Newton County Commission Chairman Marcello Banes sent a letter to the city in December asking that Hunter Street be closed:
“Dear Mayor and Council Members:
In an effort to further secure the Judicial Center, Captain Kitchens, head of Judicial Center Security, has requested that the Board of Commissioners petition the City of Covington for partial closure of Hunter Street.
“It is our humble request that Hunter Street be closed to vehicular traffic, except for emergency vehicles, from the southern end of the handicap spaces, to its intersection with Usher Street.
“We are also seeking permission to install removable bollards at Usher Street and at the handicap spaces.
“Thank you for your consideration of this matter.”
A portion of Hunter Street was been closed for almost two years as the Judicial Center was being expanded, and traffic cones continue to keep it closed, even though the facility was officially opened in October.
City Manager Leigh Anne Knight told the council at the work session prior to their meeting Monday night that the city had sent the county a letter asking them to remove the cones since the street had been closed only for construction. She said the county sent the letter requesting the permanent closure following the city’s request.
Knight added that both the city’s public safety and public works departments were urging the council to keep Hunter Street open for better egress from the Square.

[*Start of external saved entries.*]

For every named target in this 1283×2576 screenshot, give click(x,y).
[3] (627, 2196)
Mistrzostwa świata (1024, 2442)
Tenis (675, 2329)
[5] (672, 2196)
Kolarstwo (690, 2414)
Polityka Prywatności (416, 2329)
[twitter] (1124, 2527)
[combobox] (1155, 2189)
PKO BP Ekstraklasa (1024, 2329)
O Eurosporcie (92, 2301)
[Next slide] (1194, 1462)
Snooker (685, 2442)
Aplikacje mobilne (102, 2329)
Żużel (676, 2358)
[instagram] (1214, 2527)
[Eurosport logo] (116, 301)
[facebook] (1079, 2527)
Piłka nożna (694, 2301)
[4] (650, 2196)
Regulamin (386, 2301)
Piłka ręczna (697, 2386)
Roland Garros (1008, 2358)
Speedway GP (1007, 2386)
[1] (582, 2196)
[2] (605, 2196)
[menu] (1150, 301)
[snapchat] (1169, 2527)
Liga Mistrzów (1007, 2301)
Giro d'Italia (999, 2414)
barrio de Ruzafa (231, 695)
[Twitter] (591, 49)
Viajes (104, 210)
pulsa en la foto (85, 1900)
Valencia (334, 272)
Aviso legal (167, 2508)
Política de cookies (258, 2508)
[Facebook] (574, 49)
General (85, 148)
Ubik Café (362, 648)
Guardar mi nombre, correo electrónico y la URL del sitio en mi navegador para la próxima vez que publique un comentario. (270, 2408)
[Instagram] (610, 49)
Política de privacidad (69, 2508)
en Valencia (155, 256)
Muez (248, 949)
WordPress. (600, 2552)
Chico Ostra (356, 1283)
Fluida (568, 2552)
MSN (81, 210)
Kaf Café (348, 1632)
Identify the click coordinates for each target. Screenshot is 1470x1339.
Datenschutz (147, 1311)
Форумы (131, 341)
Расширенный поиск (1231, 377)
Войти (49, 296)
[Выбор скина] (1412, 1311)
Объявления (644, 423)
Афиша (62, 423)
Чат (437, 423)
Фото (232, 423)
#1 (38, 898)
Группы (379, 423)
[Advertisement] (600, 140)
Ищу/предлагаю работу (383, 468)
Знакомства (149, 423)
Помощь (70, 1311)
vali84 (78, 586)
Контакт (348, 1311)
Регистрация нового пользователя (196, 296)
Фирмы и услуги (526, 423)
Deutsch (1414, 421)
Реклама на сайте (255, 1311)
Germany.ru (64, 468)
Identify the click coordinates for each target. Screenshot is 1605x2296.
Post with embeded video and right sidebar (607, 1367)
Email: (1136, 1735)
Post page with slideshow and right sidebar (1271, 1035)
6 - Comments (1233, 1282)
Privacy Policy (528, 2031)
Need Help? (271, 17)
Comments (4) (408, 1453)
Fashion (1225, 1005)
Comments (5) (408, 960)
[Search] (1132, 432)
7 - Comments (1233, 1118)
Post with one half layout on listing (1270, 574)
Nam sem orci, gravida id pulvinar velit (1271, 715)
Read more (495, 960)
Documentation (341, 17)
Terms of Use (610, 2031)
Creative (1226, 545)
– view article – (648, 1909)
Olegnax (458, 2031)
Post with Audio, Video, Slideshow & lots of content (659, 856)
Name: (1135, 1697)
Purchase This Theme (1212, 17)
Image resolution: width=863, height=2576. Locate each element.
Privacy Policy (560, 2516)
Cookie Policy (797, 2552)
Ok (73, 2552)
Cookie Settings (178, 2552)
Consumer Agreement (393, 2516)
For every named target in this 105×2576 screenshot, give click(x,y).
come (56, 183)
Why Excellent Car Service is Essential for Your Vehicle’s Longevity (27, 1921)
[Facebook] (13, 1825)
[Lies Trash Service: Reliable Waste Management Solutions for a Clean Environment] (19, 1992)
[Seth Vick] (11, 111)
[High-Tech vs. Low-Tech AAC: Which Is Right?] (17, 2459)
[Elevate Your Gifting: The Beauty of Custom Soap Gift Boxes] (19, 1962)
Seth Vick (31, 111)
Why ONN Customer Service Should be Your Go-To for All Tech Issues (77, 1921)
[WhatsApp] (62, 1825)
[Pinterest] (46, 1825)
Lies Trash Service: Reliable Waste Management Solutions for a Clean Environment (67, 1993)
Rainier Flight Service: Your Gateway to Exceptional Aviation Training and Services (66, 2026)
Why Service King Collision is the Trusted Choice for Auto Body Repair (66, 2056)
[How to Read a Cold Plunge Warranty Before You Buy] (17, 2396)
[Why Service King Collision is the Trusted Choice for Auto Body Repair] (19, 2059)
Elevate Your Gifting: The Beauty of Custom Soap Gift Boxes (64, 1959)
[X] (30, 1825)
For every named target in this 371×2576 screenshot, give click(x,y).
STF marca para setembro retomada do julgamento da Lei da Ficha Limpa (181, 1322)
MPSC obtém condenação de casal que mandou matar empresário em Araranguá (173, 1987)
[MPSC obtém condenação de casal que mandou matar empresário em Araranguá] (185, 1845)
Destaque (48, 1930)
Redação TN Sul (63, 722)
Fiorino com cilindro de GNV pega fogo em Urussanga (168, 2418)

“Operations - public safety, public works and myself - we met to talk about this,” she said. “From a city standpoint and a utilization of that street, we believe that street is a vital part of traffic flow in our community, particularly on days when we have events in the downtown area. Prior to the road being closed for construction, that was a very highly trafficked road. It is a way to get out of the downtown area and back out toward (U.S. Highway) 278. So Operations would prefer that it not be closed.”
Knight added that if the council chose to close the street as requested by the county, that they should close the entire street.
“Keep in mind, if you only close from Usher Street to where the handicap parking is, then guess who’s responsible for the handicap parking? The city is,” said Knight. “At that point, all we are doing is paying for a county parking lot that we have to maintain. If you choose to vote to close the road, then I would suggest that you vote to close all of it. We would get Mr. Turner (city attorney) to work with their attorneys in order to have the easement so we can get to our utilities on the road.”
Mayor Ronnie Johnston agreed with the opinion of Operations that the street needs to stay open.
“We’re a growing city,” he said. “We’ve got more flow and more traffic downtown. We need every outlet we can get, in my opinion.”
The council agreed and during the meeting, voted 6-0 to keep Hunter Street open.